Goal of the exercise:
Copy the Form 8-K excerpt below word for word, from start to finish.

** start Page excerpt **

SECURITIES AND EXCHANGE COMMISSION

Washington, D.C. 20549

 

 

FORM 8-K

 

 

CURRENT REPORT

Pursuant to Section 13 or 15(d)

of the Securities Exchange Act of 1934

January 23, 2014

(Date of Earliest Event Reported)

 

 

West Corporation

(Exact name of registrant as specified in its charter)

 

 

Delaware

(State or other jurisdiction of incorporation)

 

001-35846   47-0777362

(Commission

File Number)

 

(I.R.S. Employer

Identification No.)

11808 Miracle Hills Drive, Omaha, Nebraska 68154

(Address of principal executive offices)

Registrant’s telephone number, including area code: (402) 963-1200

 

 

Check the appropriate box below if the Form 8-K filing is intended to simultaneously satisfy the filing obligation of the registrant under any of the following provisions (see General instruction A.2. below):

 

¨ Written communications pursuant to Rule 425 under the Securities Act (17 CFR 230.425)

 

¨ Soliciting material pursuant to Rule 14a-12 under the Exchange Act (17 CFR 240.14a-12)

 

¨ Pre-commencement communications pursuant to Rule 14d-2(b) under the Exchange Act (17 CFR 240.14d-2(b))

 

¨ Pre-commencement communications pursuant to Rule 13e-4(c) under the Exchange Act (17 CFR 240.13e-4(c))

 

 

 


Item 1.01 Entry into a Material Definitive Agreement.

On January 23, 2014, West Corporation (“West” or the “Company”) issued a press release announcing lender consent to an amendment to its Credit Agreement (as defined below). A copy of the press release is attached hereto as Exhibit 99.1 and is incorporated by reference in its entirety.

** end Page excerpt **
** start Material provided **

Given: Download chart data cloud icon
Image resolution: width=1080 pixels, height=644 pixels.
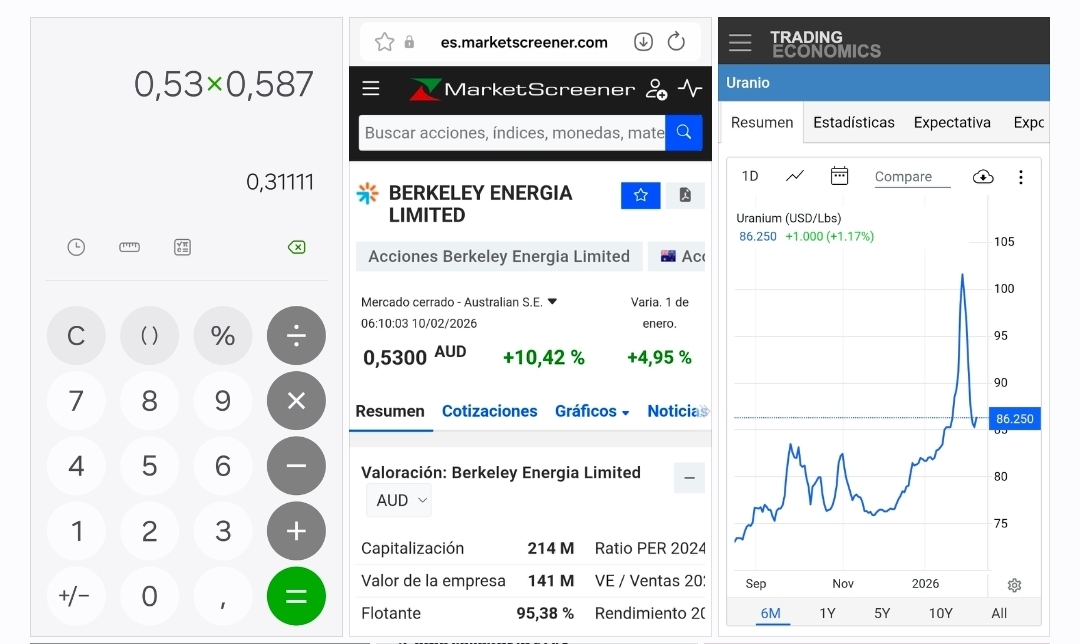Looking at the screenshot, I should click(983, 177).
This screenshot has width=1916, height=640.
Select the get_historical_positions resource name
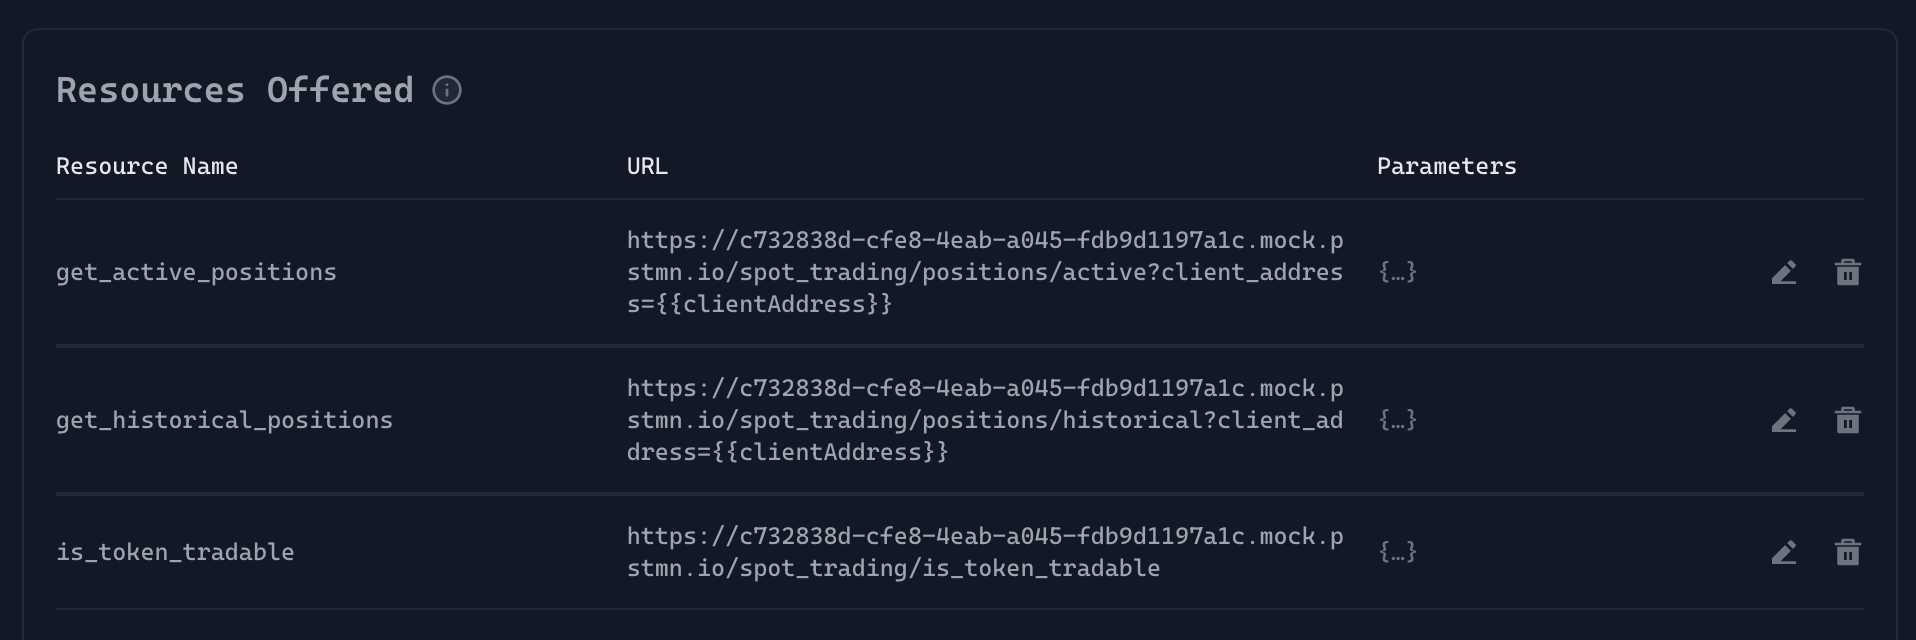tap(224, 420)
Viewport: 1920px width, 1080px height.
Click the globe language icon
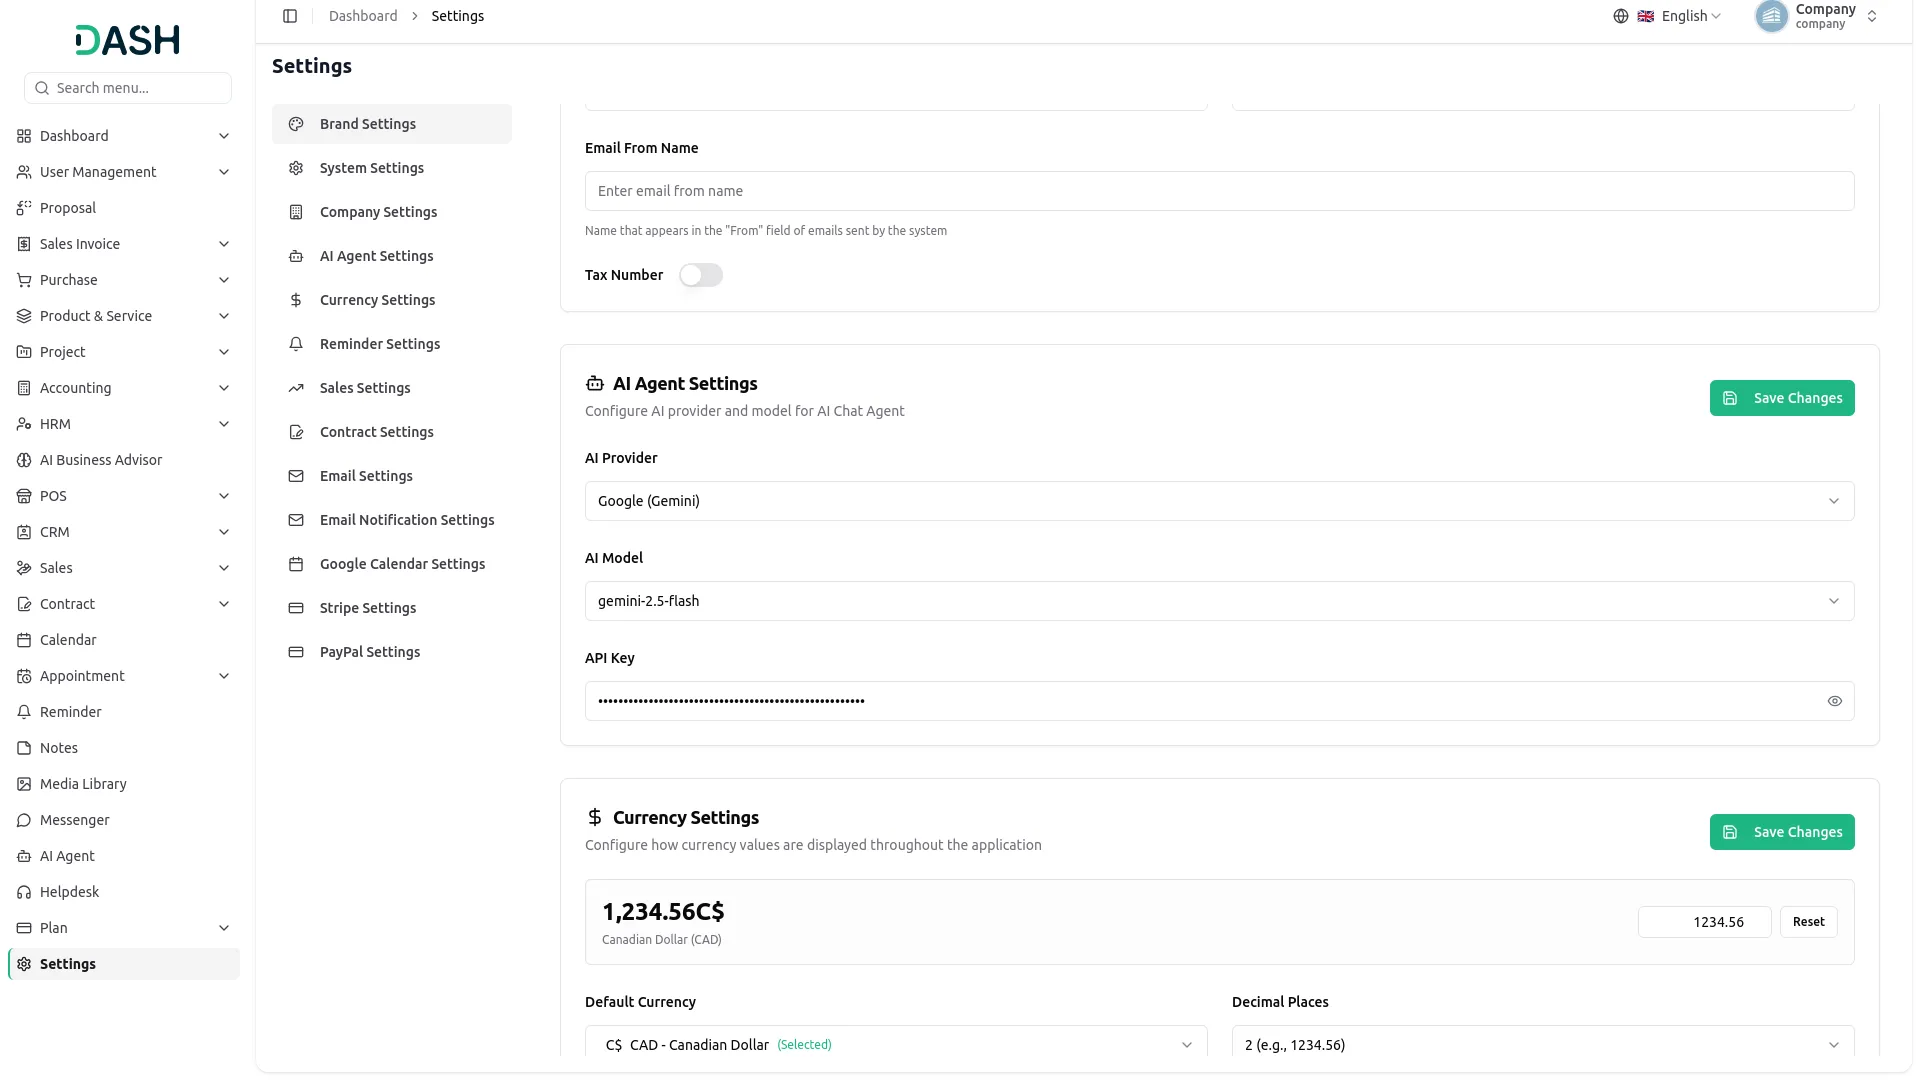tap(1621, 16)

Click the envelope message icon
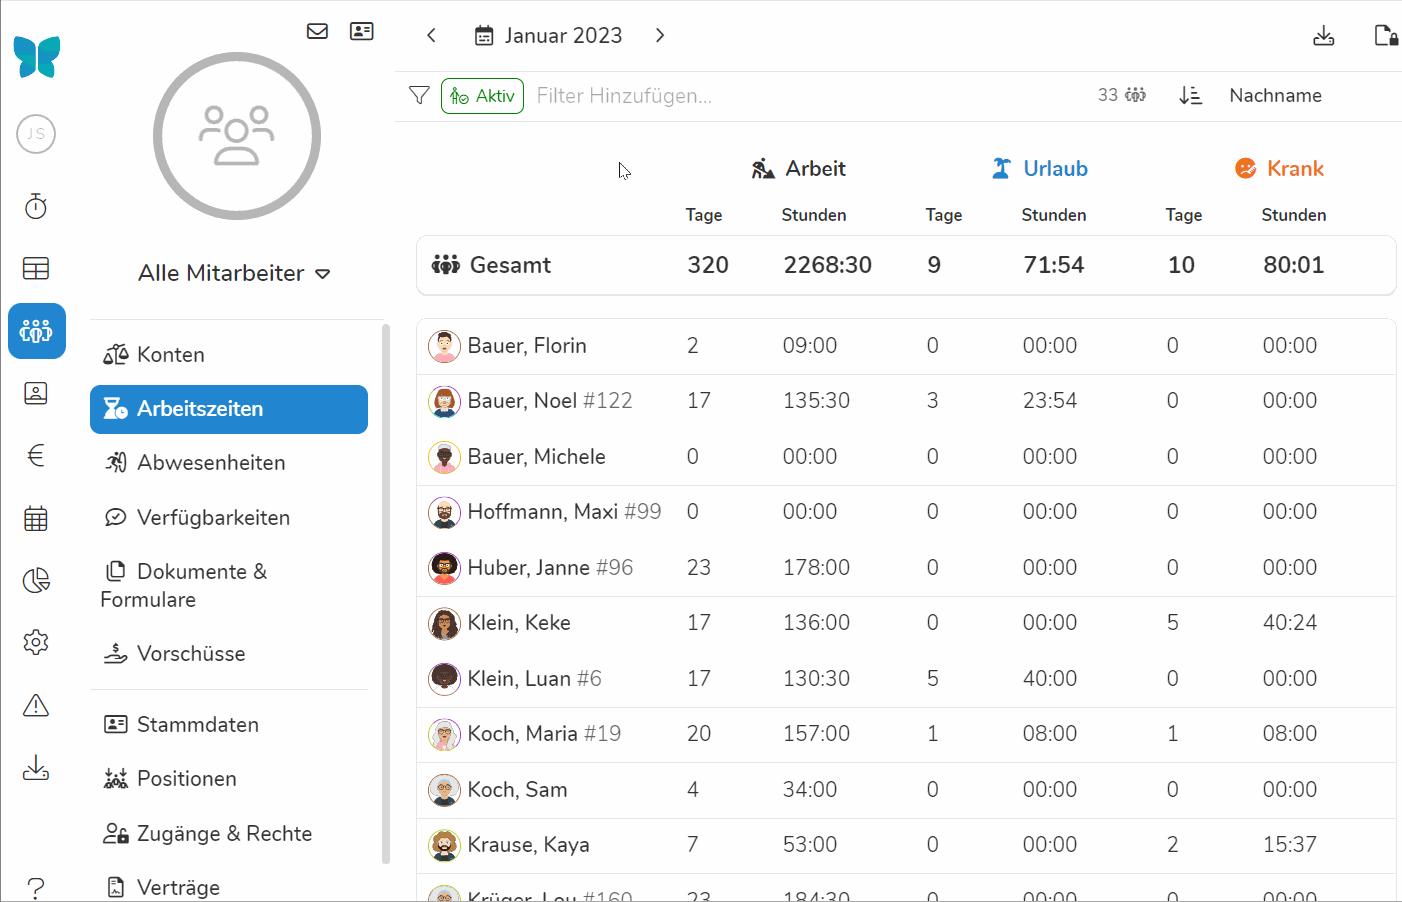(317, 31)
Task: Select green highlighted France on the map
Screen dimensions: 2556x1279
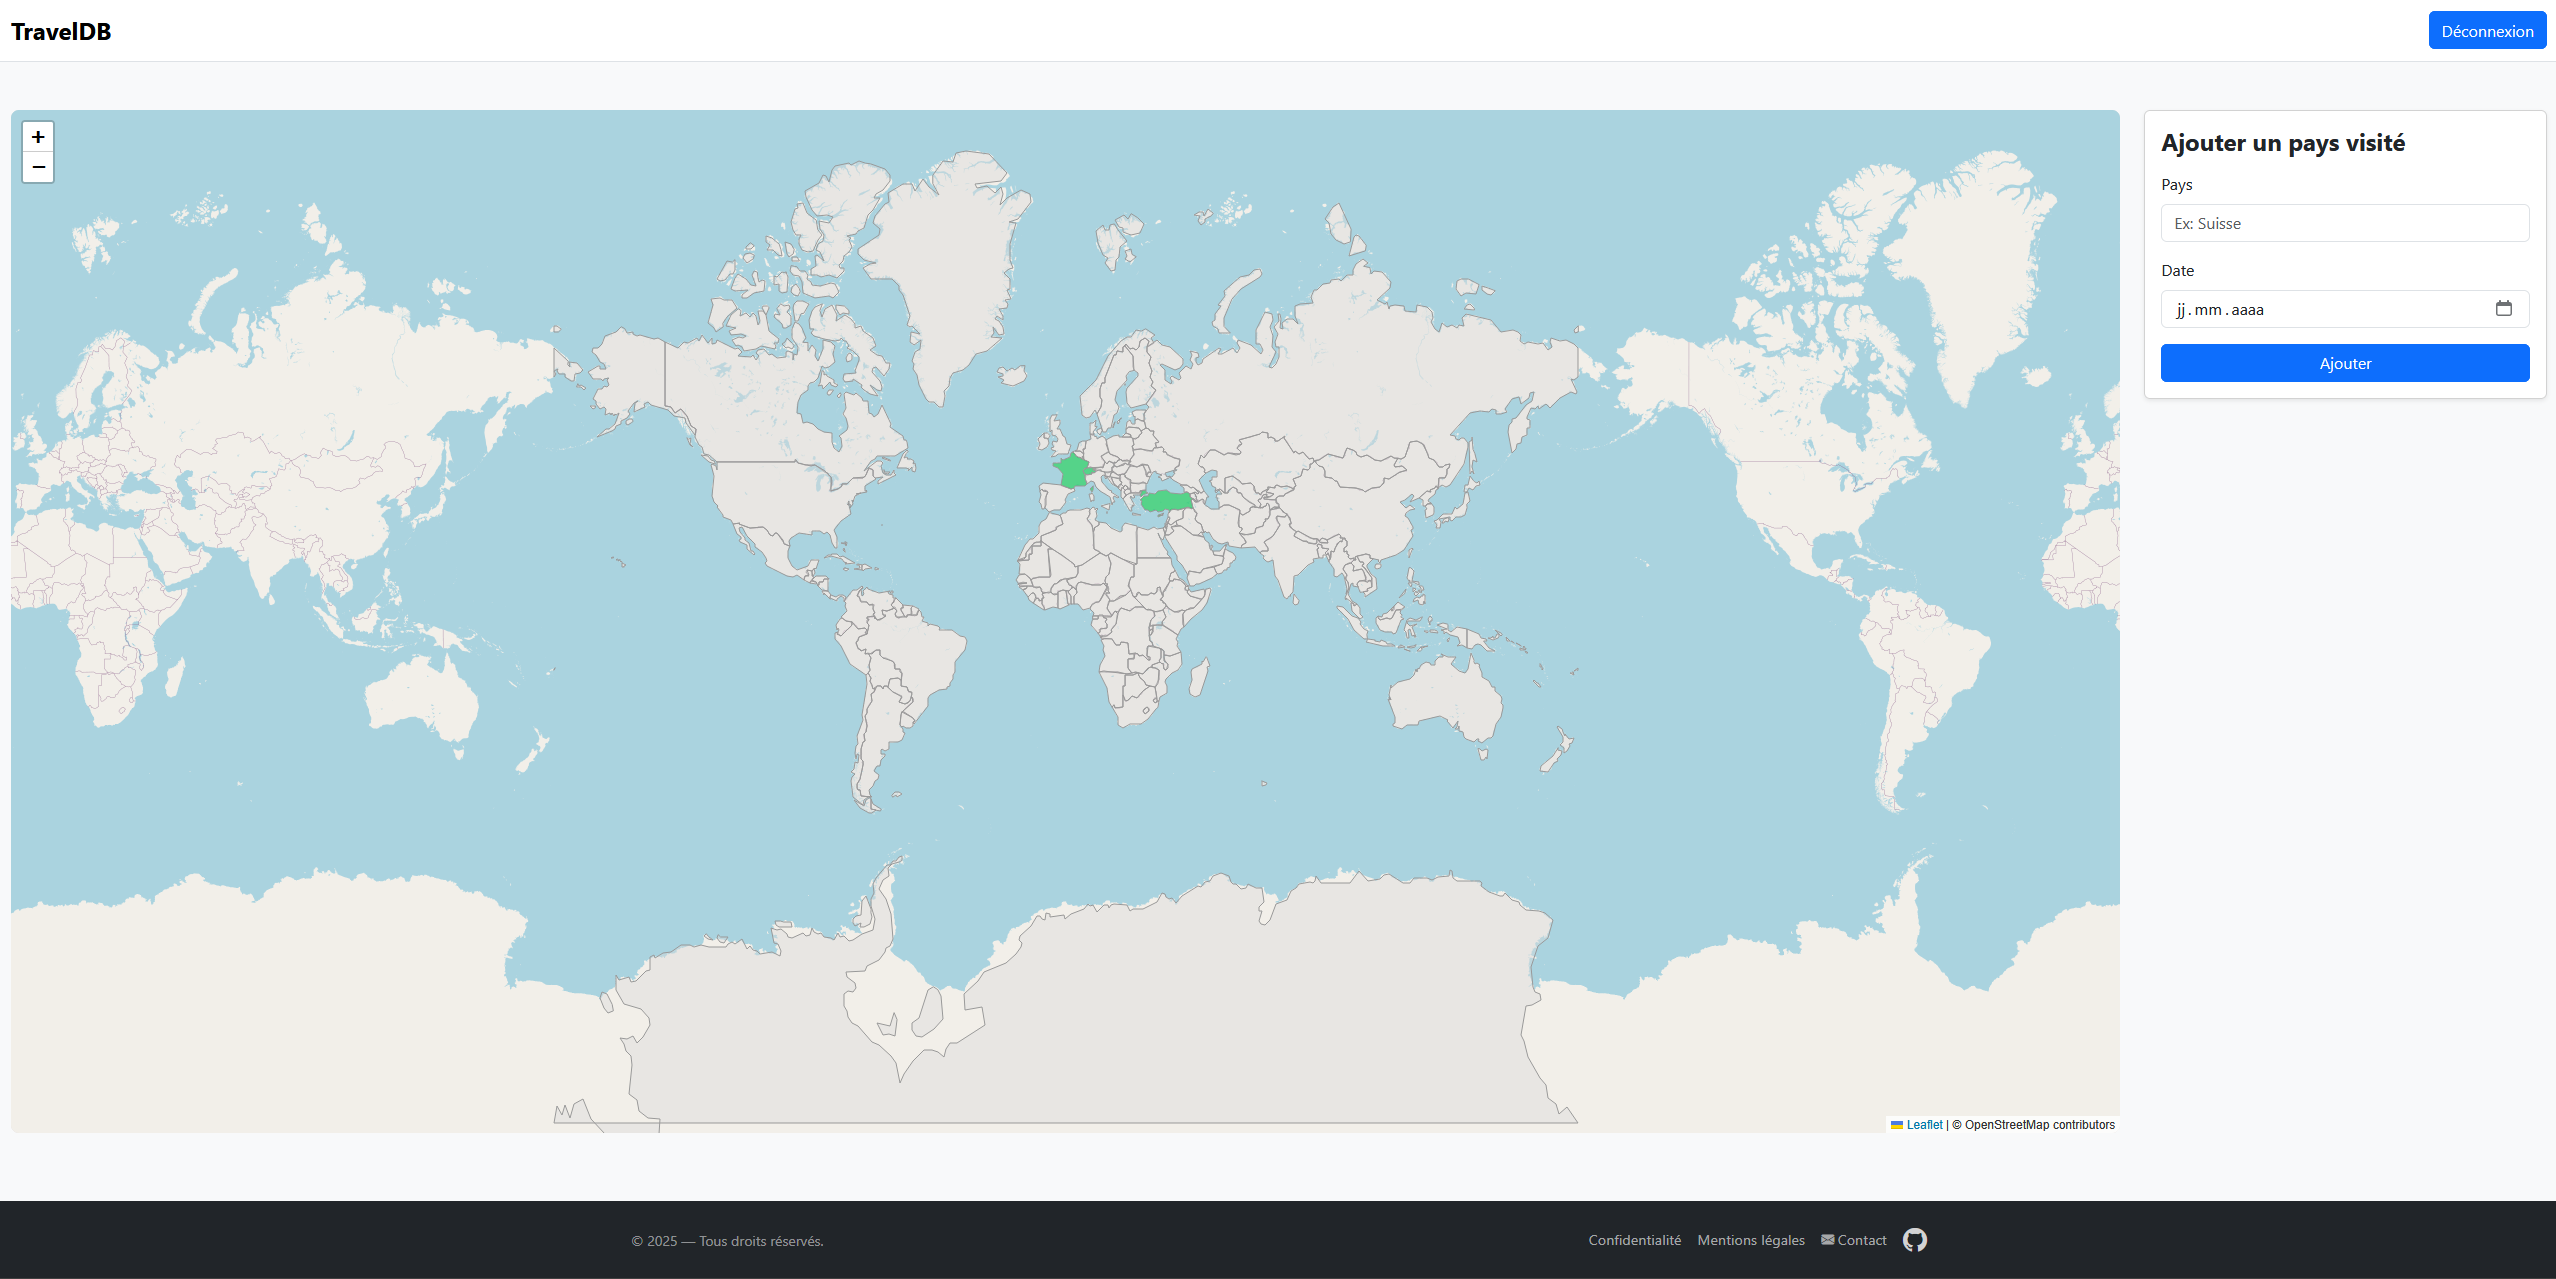Action: pyautogui.click(x=1073, y=471)
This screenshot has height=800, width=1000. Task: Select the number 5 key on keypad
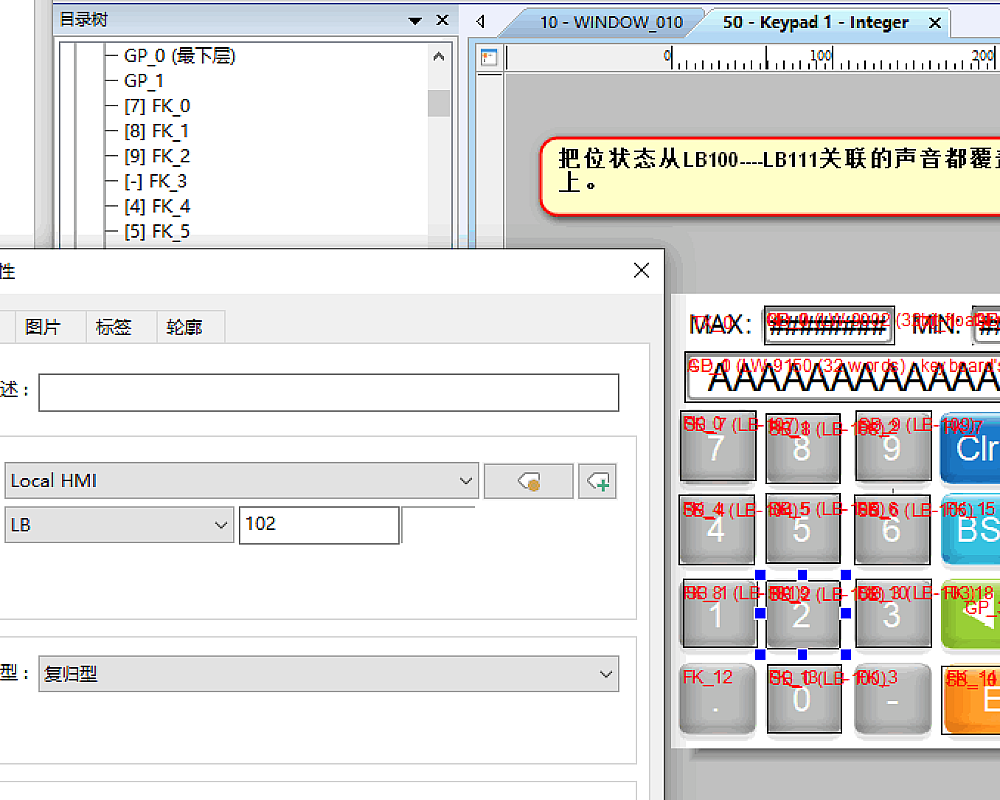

** end Material provided **

Exercise answer:
SECURITIES AND EXCHANGE COMMISSION

Washington, D.C. 20549

 

 

FORM 8-K

 

 

CURRENT REPORT

Pursuant to Section 13 or 15(d)

of the Securities Exchange Act of 1934

January 23, 2014

(Date of Earliest Event Reported)

 

 

West Corporation

(Exact name of registrant as specified in its charter)

 

 

Delaware

(State or other jurisdiction of incorporation)

 

001-35846   47-0777362

(Commission

File Number)

 

(I.R.S. Employer

Identification No.)

11808 Miracle Hills Drive, Omaha, Nebraska 68154

(Address of principal executive offices)

Registrant’s telephone number, including area code: (402) 963-1200

 

 

Check the appropriate box below if the Form 8-K filing is intended to simultaneously satisfy the filing obligation of the registrant under any of the following provisions (see General instruction A.2. below):

 

¨ Written communications pursuant to Rule 425 under the Securities Act (17 CFR 230.425)

 

¨ Soliciting material pursuant to Rule 14a-12 under the Exchange Act (17 CFR 240.14a-12)

 

¨ Pre-commencement communications pursuant to Rule 14d-2(b) under the Exchange Act (17 CFR 240.14d-2(b))

 

¨ Pre-commencement communications pursuant to Rule 13e-4(c) under the Exchange Act (17 CFR 240.13e-4(c))

 

 

 


Item 1.01 Entry into a Material Definitive Agreement.

On January 23, 2014, West Corporation (“West” or the “Company”) issued a press release announcing lender consent to an amendment to its Credit Agreement (as defined below). A copy of the press release is attached hereto as Exhibit 99.1 and is incorporated by reference in its entirety.